● **Given exercise 1**
In the passage about Robert Carter III, what year did he write his "Deed of Gift"?

● **Document passage**
Then there was Robert Carter III. Carter is described
by scholar Andrew Levy as "probably the richest,
most powerful, most literate man in the rich, powerful,
enlightened colony of Virginia." His land holdings
exceeded that of Jefferson or Washington, and he
owned more slaves than either. Nomini Hall, the
Carter plantation, stood assuredly tall and white-pillared
as was the style of homes designed to impress. But
something stirred within the soul of Carter that
led him to commit a radical act. In 1791 he wrote
what was termed a "Deed of Gift." It ran
on in a string of detail that would glaze the eyes
of any attorney, but at its core was Carter’s
intent to free over five hundred slaves. No one,
but no one had freed that many slaves. No one in
the newly American South had undertaken that scale
of manumission. But Carter did.
Why did he do it? Why did this southern gentleman
move against his cultural grain? Why did this father
give up what his children surely thought was their
inheritance? And more importantly for us, why has
history almost succeeded in burying this act and
all possible residue of Robert Carter III? These
are the questions that lured Andrew Levy into his
scholarly quest for details.
In his worldly accumulation of wealth, Carter was
quintessentially Southern white antebellum American.
In his eccentricities, he was quintessentially himself.
Early on he strayed from the norm. Rather than choosing
a wife from the ranks of his neighbors’ daughters,
he found a mate in Baltimore society, "a well-read
ironworks heiress with a lacerating wit." While
his peers attended staid Anglican churches, Carter
was drawn to a small Baptist church where he took
Communion with his slaves. While his illustrious
friends sent their sons to the College of William
and Mary, Carter sent his to the abolitionist leaning
schools in the north.

Records from a pointing dataset:
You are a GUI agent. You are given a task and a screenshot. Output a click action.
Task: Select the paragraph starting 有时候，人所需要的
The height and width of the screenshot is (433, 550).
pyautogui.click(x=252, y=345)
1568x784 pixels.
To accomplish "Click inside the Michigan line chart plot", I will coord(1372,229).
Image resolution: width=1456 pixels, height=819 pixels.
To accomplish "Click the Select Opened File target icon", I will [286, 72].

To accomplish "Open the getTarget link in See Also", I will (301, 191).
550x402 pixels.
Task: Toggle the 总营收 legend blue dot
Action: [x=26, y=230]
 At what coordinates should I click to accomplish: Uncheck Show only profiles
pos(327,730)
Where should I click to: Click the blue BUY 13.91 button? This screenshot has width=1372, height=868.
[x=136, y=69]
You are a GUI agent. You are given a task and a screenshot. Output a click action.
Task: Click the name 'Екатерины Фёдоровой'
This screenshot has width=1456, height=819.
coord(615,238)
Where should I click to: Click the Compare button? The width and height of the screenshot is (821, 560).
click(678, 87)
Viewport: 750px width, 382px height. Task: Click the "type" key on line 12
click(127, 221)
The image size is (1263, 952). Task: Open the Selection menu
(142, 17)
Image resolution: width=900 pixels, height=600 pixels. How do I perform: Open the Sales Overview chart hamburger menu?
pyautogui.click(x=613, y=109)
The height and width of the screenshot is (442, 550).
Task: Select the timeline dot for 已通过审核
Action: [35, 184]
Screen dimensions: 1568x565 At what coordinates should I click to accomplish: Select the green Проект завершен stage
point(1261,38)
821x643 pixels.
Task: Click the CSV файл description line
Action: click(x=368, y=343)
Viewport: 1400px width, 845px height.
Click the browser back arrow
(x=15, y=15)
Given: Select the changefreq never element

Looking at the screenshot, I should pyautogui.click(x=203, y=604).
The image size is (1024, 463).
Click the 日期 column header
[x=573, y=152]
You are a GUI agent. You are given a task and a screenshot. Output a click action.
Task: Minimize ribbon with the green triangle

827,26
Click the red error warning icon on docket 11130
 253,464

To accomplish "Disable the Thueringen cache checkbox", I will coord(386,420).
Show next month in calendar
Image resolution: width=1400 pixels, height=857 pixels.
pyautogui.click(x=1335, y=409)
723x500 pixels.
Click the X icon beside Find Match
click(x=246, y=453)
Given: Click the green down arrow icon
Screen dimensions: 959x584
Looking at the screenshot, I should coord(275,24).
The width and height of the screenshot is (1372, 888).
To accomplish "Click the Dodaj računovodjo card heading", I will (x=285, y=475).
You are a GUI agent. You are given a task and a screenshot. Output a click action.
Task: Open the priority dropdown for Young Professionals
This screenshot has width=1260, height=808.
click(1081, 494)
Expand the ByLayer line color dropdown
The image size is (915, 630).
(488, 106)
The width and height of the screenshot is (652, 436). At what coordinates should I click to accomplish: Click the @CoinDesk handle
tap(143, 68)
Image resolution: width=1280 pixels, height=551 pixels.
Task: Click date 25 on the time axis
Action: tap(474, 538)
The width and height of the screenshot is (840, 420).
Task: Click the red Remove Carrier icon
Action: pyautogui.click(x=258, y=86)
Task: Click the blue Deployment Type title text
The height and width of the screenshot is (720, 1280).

● **Given exercise 2**
Give the records from their first line through the line containing "will [286, 72]." as a JSON list of strings, one string per line, skipping blank lines.

● **Exercise answer 1**
1791

● **Exercise answer 2**
[
  "You are a GUI agent. You are given a task and a screenshot. Output a click action.",
  "Task: Select the paragraph starting 有时候，人所需要的",
  "The height and width of the screenshot is (433, 550).",
  "pyautogui.click(x=252, y=345)",
  "1568x784 pixels.",
  "To accomplish \"Click inside the Michigan line chart plot\", I will coord(1372,229).",
  "Image resolution: width=1456 pixels, height=819 pixels.",
  "To accomplish \"Click the Select Opened File target icon\", I will [286, 72]."
]